Diverse Colombia by Colombia Photo Expeditions, in which Kike Calvo profiles interesting information, research and thoughts on Colombia for journalism, ecotourism, science, exploration and photography.
The National Geographic Society recently recognized President Juan Manuel Santos of the Republic of Colombia for his unwavering commitment to conservation. In a ceremony at Society headquarters, Gary E. Knell, president and CEO of National Geographic Society, along with Jean Case, chairman of the National Geographic Society Board of Trustees, honored President Santos for his dedicated efforts to protect Colombia’s environment. Colombia is one of world’s richest countries with respect to biological and cultural diversity, and President Santos has done more than many elected leaders in the Americas to expand protected areas so they’re enjoyed by generations to come.
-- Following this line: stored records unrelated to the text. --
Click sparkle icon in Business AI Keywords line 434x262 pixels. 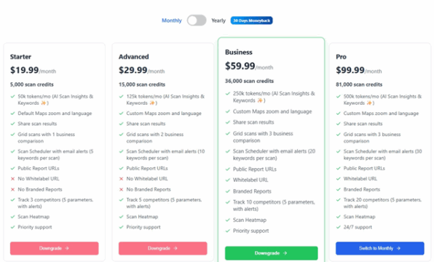[x=260, y=100]
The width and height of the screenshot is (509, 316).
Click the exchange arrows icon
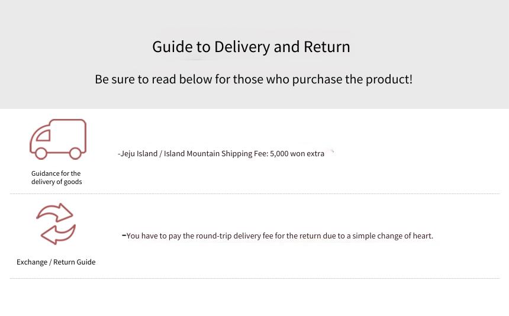point(56,224)
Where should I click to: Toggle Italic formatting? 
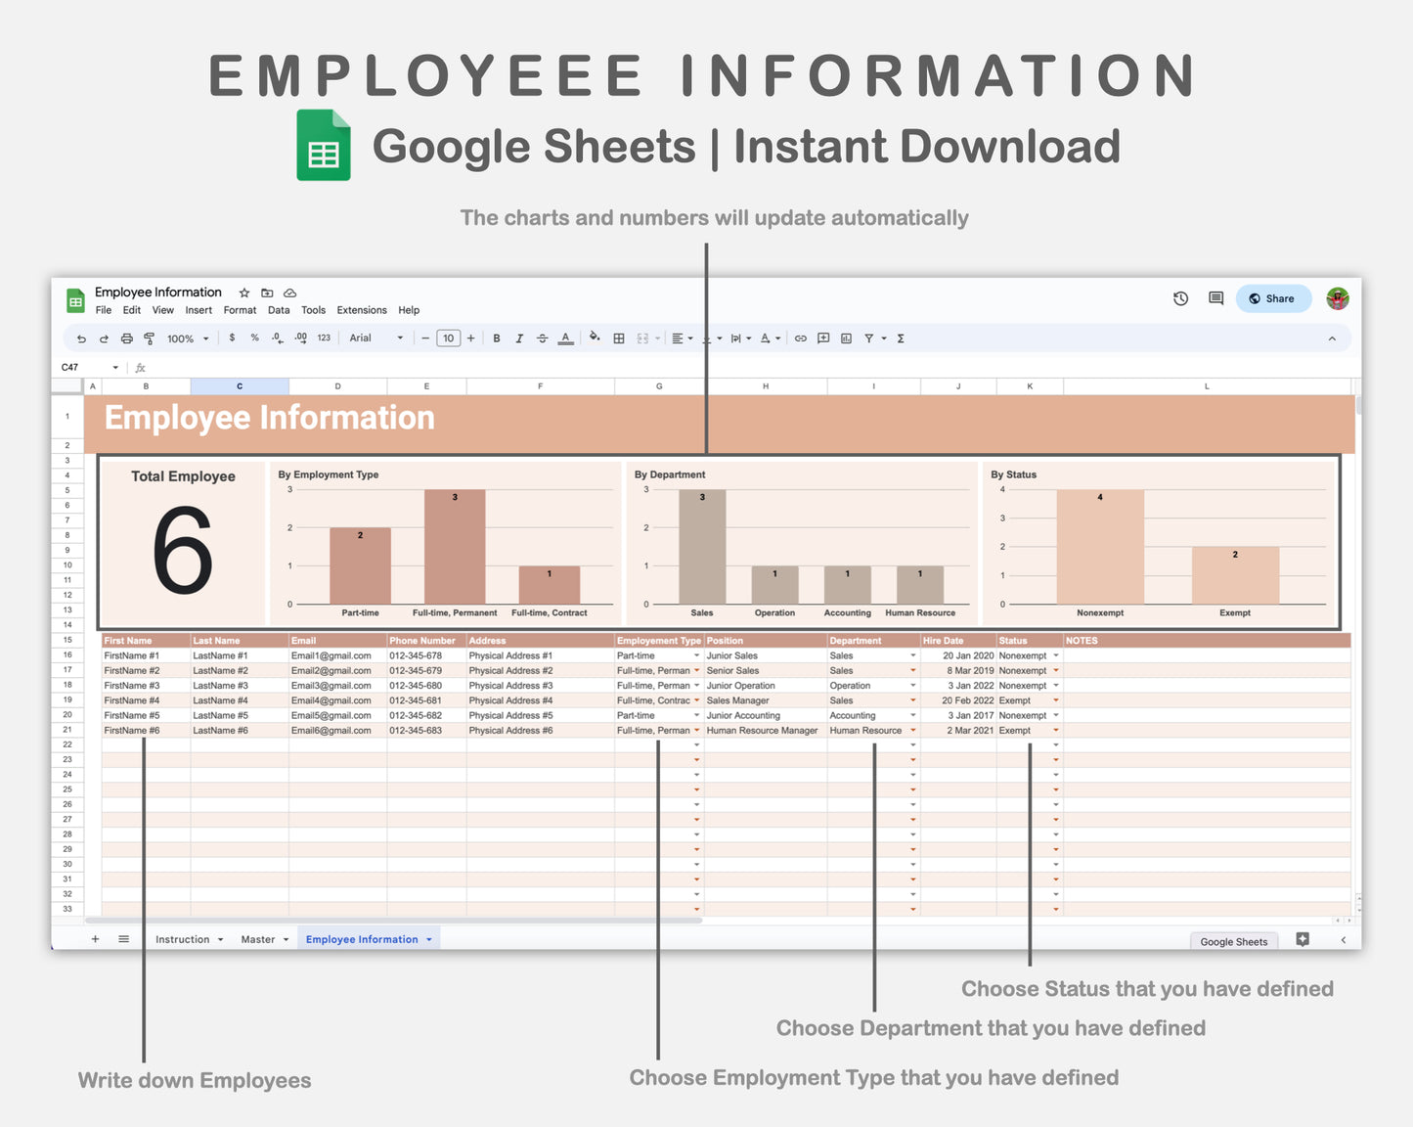coord(519,338)
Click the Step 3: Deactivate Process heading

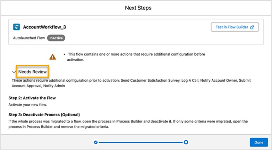(x=44, y=115)
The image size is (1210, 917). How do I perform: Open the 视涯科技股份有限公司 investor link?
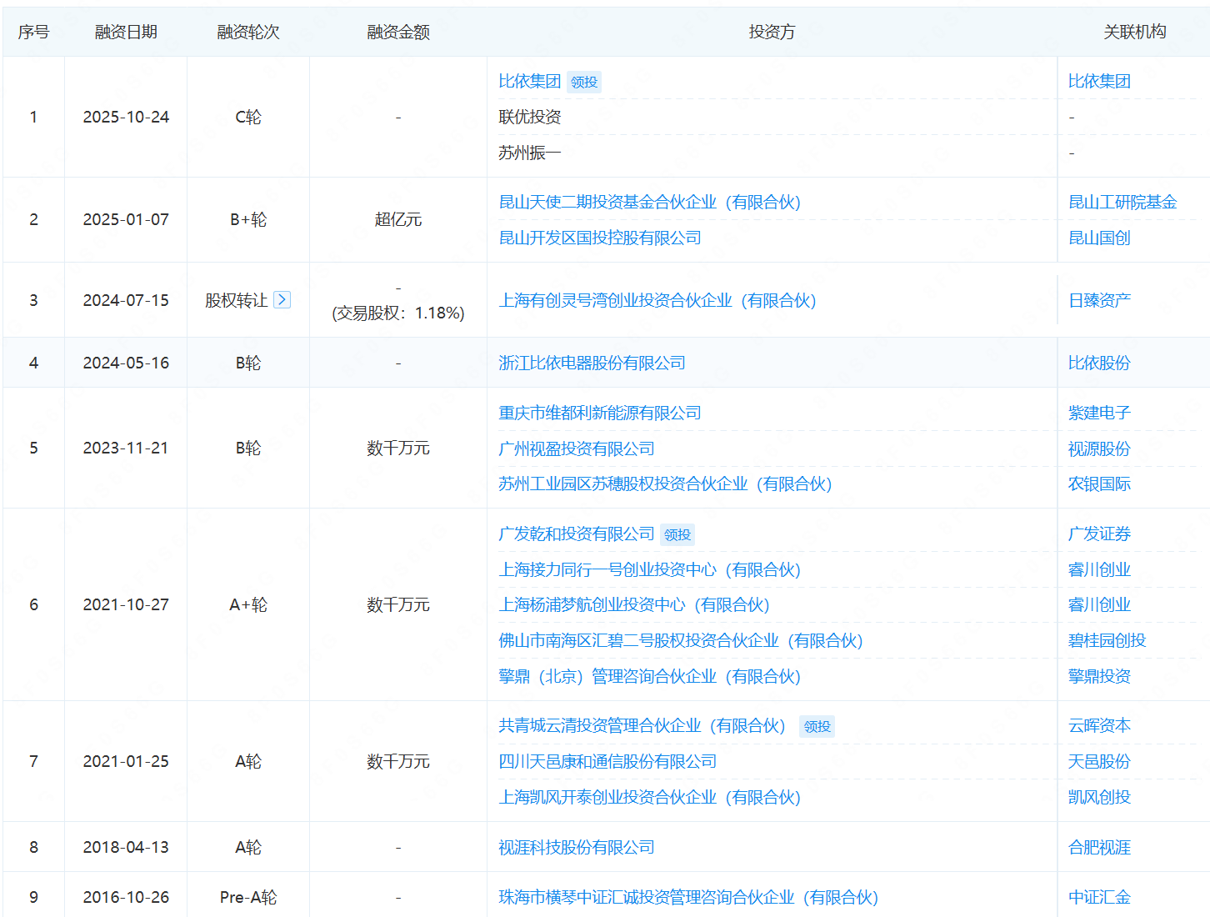(576, 848)
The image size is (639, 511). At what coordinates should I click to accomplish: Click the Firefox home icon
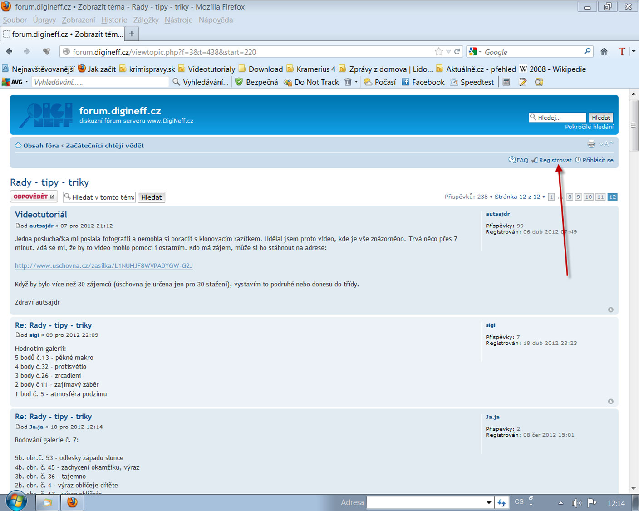[x=604, y=52]
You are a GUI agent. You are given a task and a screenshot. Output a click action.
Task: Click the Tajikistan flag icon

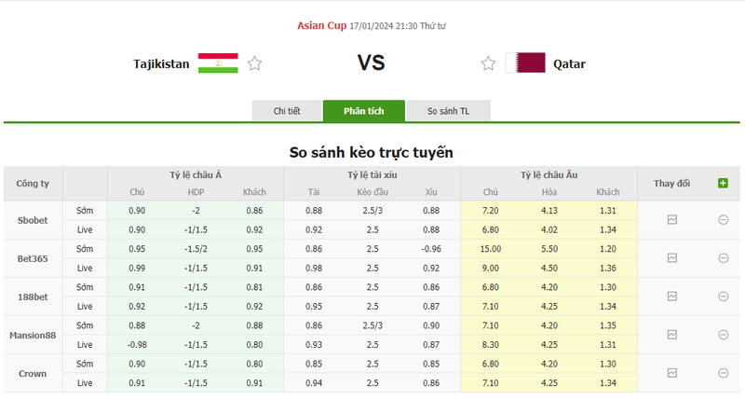(218, 63)
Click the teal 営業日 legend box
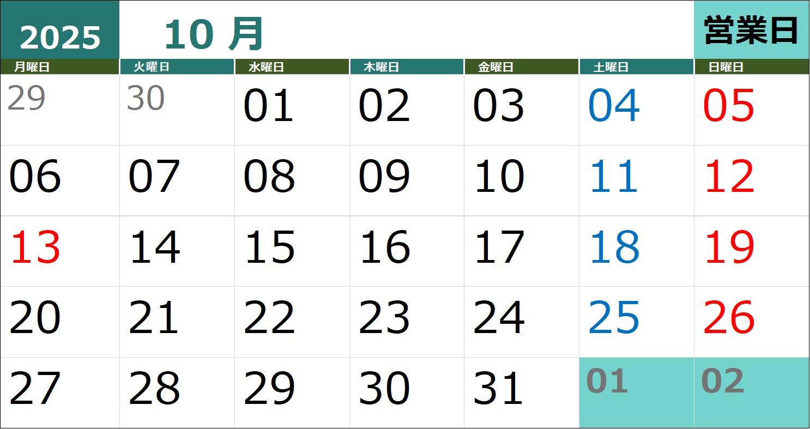Screen dimensions: 810x429 [x=751, y=31]
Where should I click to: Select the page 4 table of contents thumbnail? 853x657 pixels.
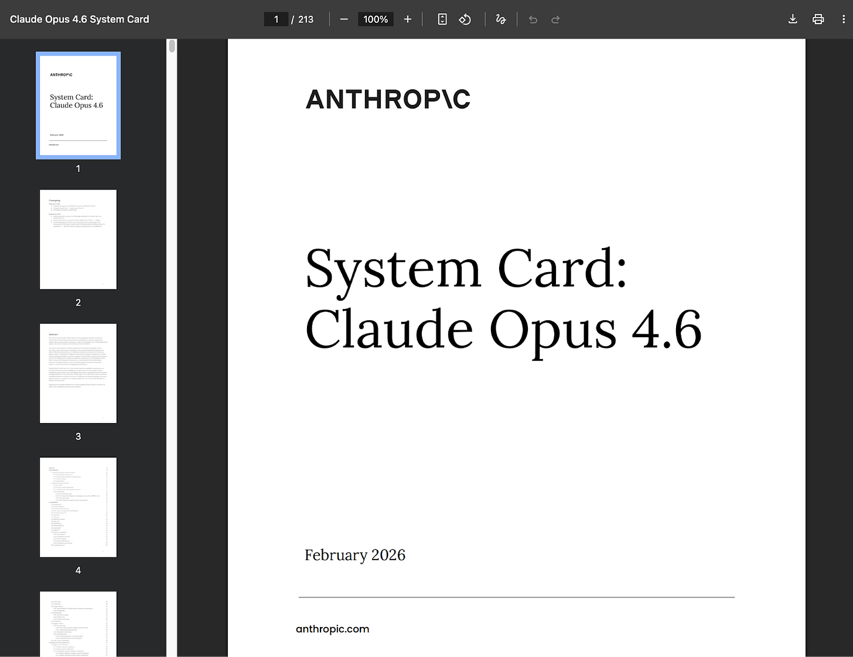pos(78,507)
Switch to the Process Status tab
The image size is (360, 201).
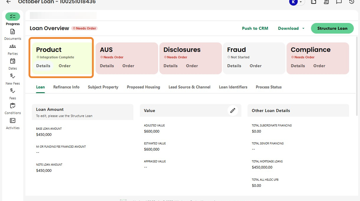tap(268, 87)
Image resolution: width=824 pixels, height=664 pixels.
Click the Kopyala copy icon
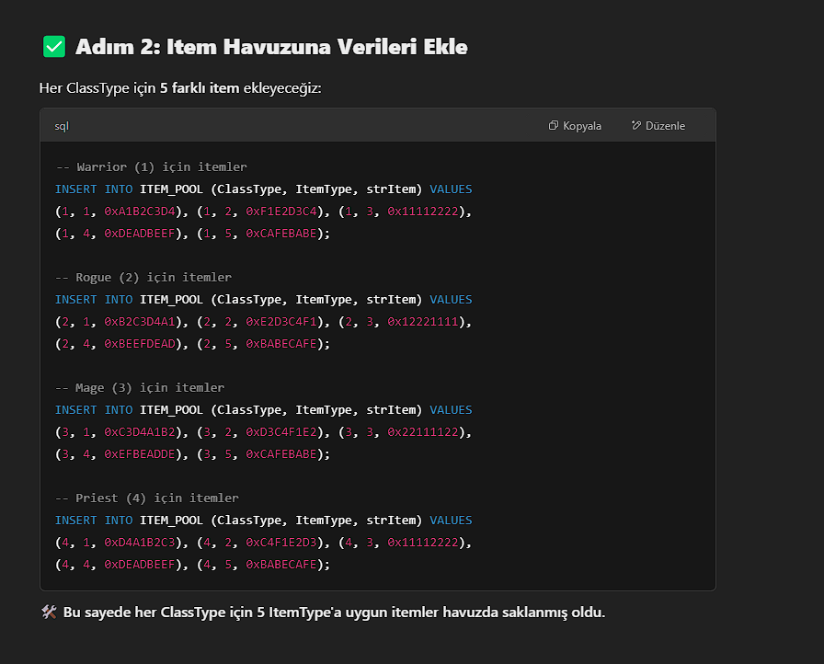(554, 126)
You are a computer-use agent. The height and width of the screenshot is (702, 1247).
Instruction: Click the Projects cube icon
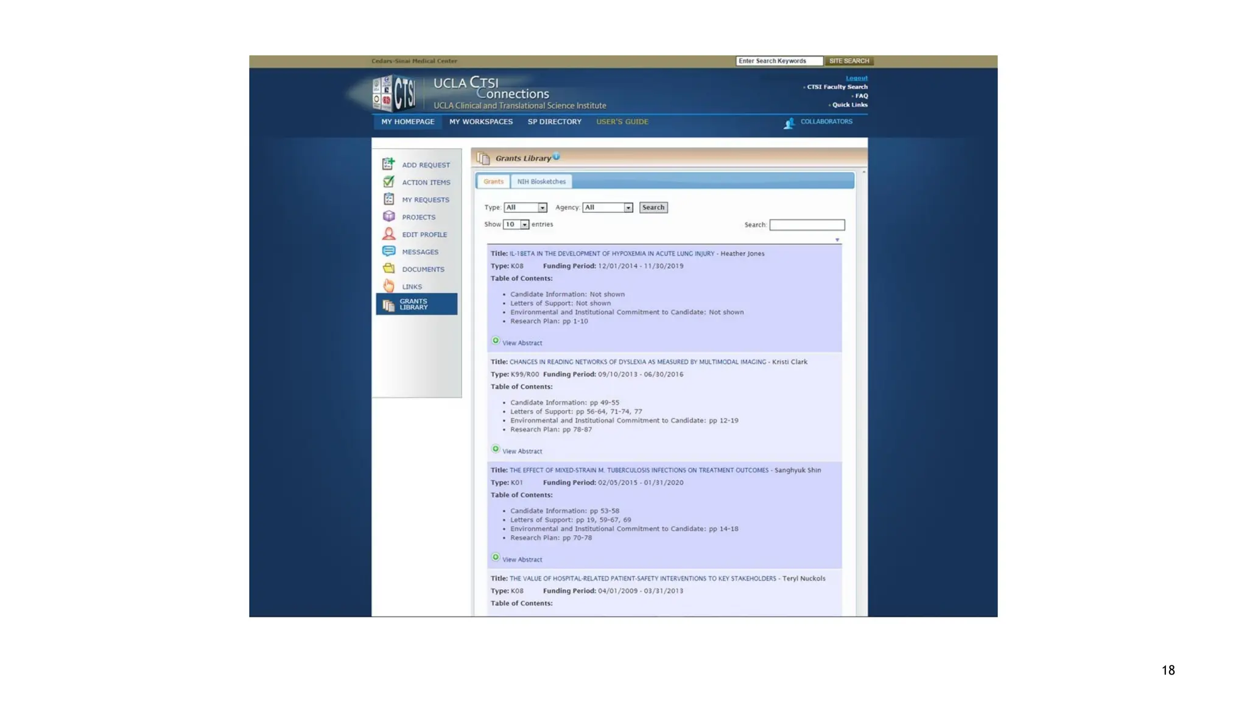[x=388, y=216]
I am proud that a selection of my Colombian land and drone footage was included in the video presented to President Santos during the event. You can see the full video in Spanish here.
Since his election to the presidency in 2010, President Santos, last year’s Nobel Peace Prize winner, has made significant strides on behalf of the environment, increasing the total area of Colombia’s network of protected areas to more than 6,500 square miles on land and sea. Most notably, he more than doubled the size of Chiribiquete National Park, located in the heart of Colombian Amazonia. The park contains a variety of natural wonders, from “tepuis” — table-top mountains with isolated, unique ecosystems — to some of the most botanically diverse lowland forests in the northern Amazon. The amazing animal species in Chiribiquete include jaguars, tapirs and birds found in no other region on Earth.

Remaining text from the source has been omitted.